You strip the tags from the added text of the diff, and you said "that all goes fine". But what is the result e.g. of the given diff? What is done with {{nowrap|1=<span style="text-align:left">+1 415 839 6885</span>}}? Will it become just "+1 415 839 6885"?
In that case you can see, that
perl -e "$_='+1 415 839 6885'; my @array = $_ =~/(?<![\w\d-])(?<!isbn[\s])\d{3,5}[\s-]\d{2,3}[\s-]\d{4}(?![\d\w-])/sig; print $array[0];" (windows-code! in bash you have to invert the " and ')
will result in "415 839 6885" and not just "415". So I guess your bug is not inside the regexp. I guess I need more code to be able to analyse that in a better way.
2. (e-mail and web addresses)
The first regexp shall catch e-mail addresses only? Why do you start with (?:http:\/\/)? then? you could use zero-width negative look-behind assertions or you cold build one big regexp from those four regexp, but in reverse order, so that http-addresses will get cought with higher priority than e-mail addresses.
3. (addtion)
timezone: you're right, here it's UTC+1 now (CET). but I can't give you regular times, sometimes I'm here, sometimes I'm not. :-) But probably the next 2 weeks I'm here very often after 11:00 (utc) and before 20:00 (utc). -- seth 12:25, 4 December 2008 (UTC)
concerning 1. Ok, via chat you found out, that the problem was a split by " " after a join by " ". I guess, the workaround by splitting and joining by "_" is not good either, because e-mail and web addresses may contain "_". Perhaps it would be better to use "\" (or one or more signs of '[]{}'), because it will never be a part of your matches. Btw. why don't you allow "~" in web addresses? "~" may be part of urls. -- seth 13:23, 4 December 2008 (UTC)

When blacklisting[edit]

Please use the template. The SBL stats tool uses it (& makes things easy to parse at-a-glance). Thanks  — Mike.lifeguard | @en.wb 02:23, 12 February 2009 (UTC)
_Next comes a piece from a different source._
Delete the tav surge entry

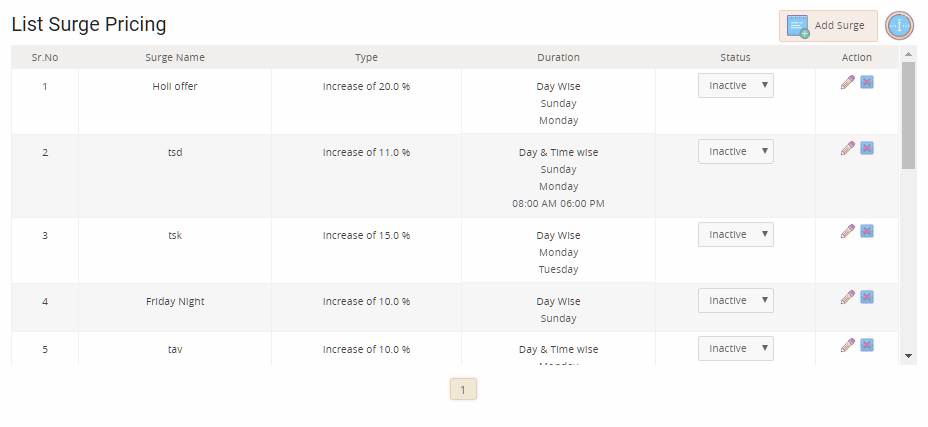(866, 345)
Ok, thx. (I didn't know that.) -- seth 18:10, 12 February 2009 (UTC)

Good catch[edit]

Thanks for saving my butt :)  — Mike.lifeguard | @en.wb 02:03, 26 February 2009 (UTC)

;-) -- seth 02:08, 26 February 2009 (UTC)

Adminship[edit]

Hello Seth. Please fill in your details at Template:List of administrators. —Anonymous DissidentTalk 10:35, 8 April 2009 (UTC)

Notice of review of adminship[edit]

Hello,

In accordance with Meta:Administrators/Removal and because you have made fewer than ten logged actions over the past six months, your adminship is under review at Meta:Administrators/Removal/October 2009. If you would like to retain your adminship, please sign there before 2009-10-9. Kind regards, —Anonymous DissidentTalk 15:10, 2 October 2009 (UTC)

Hi!
Thx for that notice. I signed there. -- seth 07:19, 3 October 2009 (UTC)